PaderBot — Multilingual RAG Q&A for International Students

title	PaderBot
emoji	🎓
colorFrom	blue
colorTo	green
sdk	streamlit
sdk_version	1.39.0
app_file	app.py
pinned	false
license	mit

PaderBot — Multilingual RAG Q&A for International Students

PaderBot answers questions about studying at Paderborn University in English or German, grounded in the university's own web pages. Ask it about admissions, English-taught Master's programmes, the semester fee, housing, the Studierendenwerk, enrolment steps — and it answers with citations back to the source page. When it doesn't have the information, it says so instead of guessing.
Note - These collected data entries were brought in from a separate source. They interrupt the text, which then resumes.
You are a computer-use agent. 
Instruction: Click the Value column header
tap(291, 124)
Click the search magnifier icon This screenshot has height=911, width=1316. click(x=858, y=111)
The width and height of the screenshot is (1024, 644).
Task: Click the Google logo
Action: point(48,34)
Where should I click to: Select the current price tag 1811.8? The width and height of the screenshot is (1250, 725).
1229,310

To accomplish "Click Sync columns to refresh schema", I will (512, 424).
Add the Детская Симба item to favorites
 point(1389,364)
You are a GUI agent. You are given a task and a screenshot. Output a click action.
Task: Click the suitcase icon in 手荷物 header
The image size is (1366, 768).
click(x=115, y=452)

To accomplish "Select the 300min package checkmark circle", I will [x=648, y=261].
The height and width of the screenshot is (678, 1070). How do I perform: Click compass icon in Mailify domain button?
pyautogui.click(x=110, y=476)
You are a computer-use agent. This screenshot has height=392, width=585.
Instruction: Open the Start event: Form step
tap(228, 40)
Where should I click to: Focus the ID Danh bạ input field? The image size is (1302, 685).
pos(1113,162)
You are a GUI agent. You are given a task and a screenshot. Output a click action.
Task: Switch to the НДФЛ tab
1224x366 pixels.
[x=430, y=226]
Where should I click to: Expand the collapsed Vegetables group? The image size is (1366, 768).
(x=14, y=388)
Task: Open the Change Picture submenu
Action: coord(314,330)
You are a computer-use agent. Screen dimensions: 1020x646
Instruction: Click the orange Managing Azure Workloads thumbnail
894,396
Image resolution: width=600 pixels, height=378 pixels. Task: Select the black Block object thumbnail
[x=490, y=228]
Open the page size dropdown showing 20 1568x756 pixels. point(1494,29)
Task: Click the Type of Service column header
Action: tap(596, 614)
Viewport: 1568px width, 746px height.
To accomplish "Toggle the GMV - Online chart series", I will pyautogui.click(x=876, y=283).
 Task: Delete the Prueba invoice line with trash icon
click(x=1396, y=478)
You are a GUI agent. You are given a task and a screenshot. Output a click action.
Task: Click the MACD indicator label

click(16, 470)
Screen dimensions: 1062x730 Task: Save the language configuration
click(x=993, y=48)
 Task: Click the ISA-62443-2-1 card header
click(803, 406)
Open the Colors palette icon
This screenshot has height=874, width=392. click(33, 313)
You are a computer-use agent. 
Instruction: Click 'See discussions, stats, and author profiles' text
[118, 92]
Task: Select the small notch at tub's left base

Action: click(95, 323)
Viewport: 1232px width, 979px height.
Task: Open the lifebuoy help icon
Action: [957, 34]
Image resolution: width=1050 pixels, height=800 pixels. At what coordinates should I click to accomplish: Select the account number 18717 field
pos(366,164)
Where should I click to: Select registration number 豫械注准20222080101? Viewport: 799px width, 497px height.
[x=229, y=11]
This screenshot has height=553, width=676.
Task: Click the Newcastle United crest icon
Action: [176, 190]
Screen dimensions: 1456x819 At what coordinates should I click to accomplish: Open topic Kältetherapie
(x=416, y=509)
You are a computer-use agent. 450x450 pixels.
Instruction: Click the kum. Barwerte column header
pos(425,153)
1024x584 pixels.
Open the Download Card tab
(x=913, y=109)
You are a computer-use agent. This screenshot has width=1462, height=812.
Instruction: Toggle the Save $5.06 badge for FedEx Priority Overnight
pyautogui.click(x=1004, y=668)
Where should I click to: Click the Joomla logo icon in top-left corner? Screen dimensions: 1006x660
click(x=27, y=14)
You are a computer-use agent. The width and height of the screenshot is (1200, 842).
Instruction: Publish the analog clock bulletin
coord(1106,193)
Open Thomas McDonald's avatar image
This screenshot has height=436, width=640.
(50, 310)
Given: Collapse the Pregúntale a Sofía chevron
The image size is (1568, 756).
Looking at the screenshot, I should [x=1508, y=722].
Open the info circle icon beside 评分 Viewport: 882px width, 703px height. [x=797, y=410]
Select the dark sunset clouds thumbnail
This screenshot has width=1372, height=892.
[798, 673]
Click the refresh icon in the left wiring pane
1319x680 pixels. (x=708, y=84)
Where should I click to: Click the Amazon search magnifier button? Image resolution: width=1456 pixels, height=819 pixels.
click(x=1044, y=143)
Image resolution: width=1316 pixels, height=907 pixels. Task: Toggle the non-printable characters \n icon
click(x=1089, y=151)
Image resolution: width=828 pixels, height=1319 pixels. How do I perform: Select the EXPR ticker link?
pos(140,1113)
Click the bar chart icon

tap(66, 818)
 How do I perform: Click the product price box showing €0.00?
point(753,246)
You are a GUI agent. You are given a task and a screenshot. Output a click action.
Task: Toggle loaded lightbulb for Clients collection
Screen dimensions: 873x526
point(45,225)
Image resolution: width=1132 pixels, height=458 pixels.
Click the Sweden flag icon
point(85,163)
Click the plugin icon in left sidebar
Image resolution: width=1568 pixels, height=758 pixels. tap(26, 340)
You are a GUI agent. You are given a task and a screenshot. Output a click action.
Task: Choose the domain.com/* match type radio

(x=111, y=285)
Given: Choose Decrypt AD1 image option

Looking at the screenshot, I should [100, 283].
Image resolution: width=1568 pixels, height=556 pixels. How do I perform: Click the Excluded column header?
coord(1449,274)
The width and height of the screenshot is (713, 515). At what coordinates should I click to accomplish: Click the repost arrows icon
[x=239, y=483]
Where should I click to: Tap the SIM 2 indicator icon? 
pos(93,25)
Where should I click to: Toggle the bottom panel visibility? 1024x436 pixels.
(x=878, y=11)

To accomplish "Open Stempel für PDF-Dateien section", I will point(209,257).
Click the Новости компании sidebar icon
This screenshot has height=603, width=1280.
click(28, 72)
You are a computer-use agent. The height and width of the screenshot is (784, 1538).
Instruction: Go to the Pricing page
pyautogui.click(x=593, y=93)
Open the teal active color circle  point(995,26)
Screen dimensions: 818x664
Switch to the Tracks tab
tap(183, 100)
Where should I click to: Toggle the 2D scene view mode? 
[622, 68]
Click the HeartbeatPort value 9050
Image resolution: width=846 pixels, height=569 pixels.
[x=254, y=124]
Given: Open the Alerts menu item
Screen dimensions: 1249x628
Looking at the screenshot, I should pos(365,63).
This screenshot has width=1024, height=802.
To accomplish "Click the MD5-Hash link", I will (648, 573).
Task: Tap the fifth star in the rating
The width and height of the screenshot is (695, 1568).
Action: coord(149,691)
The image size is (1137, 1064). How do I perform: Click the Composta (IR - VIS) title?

Live demo: (https://huggingface.co/spaces/Pra2002/Paderbot) Code: (https://github.com/Pra0809/Paderbot)

Why this exists

International applicants to German universities hit the same wall: the information they need is real and public, but it is scattered across dozens of pages, split between English and German, and often the English version of a page quietly falls back to German. PaderBot is a focused retrieval-augmented generation (RAG) system over a curated slice of that content — built to be accurate and honest rather than broad, because a prospective student would rather hear "I don't know" than a confident wrong answer about a visa deadline.

How it works

          ┌─────────────────────────────────────────────┐
  Query   │  1. Gated query rewriting (skip if specific) │
  ───────▶│     llama-3.1-8b-instant                     │
          └───────────────────┬─────────────────────────┘
                              ▼
          ┌─────────────────────────────────────────────┐
          │  2. Hybrid retrieval over 586 chunks         │
          │     • Dense: multilingual-e5-base (768-dim)  │
          │     • Sparse: BM25                           │
          │     • Fused with Reciprocal Rank Fusion      │
          └───────────────────┬─────────────────────────┘
                              ▼
          ┌─────────────────────────────────────────────┐
          │  3. Confidence gate                          │
          │     too-weak retrieval → refuse, don't guess │
          └───────────────────┬─────────────────────────┘
                              ▼
          ┌─────────────────────────────────────────────┐
          │  4. Grounded generation                      │
          │     llama-3.3-70b-versatile, strict context, │
          │     answers in the question's language,      │
          │     cites source URLs                        │
          └─────────────────────────────────────────────┘

Corpus. 94 pages scraped from uni-paderborn.de and the Paderborn Studierendenwerk (48 English / 46 German, ~762k characters), chunked paragraph-aware into 586 chunks and embedded into a persistent ChromaDB index that ships with the repo (no rebuild needed at startup).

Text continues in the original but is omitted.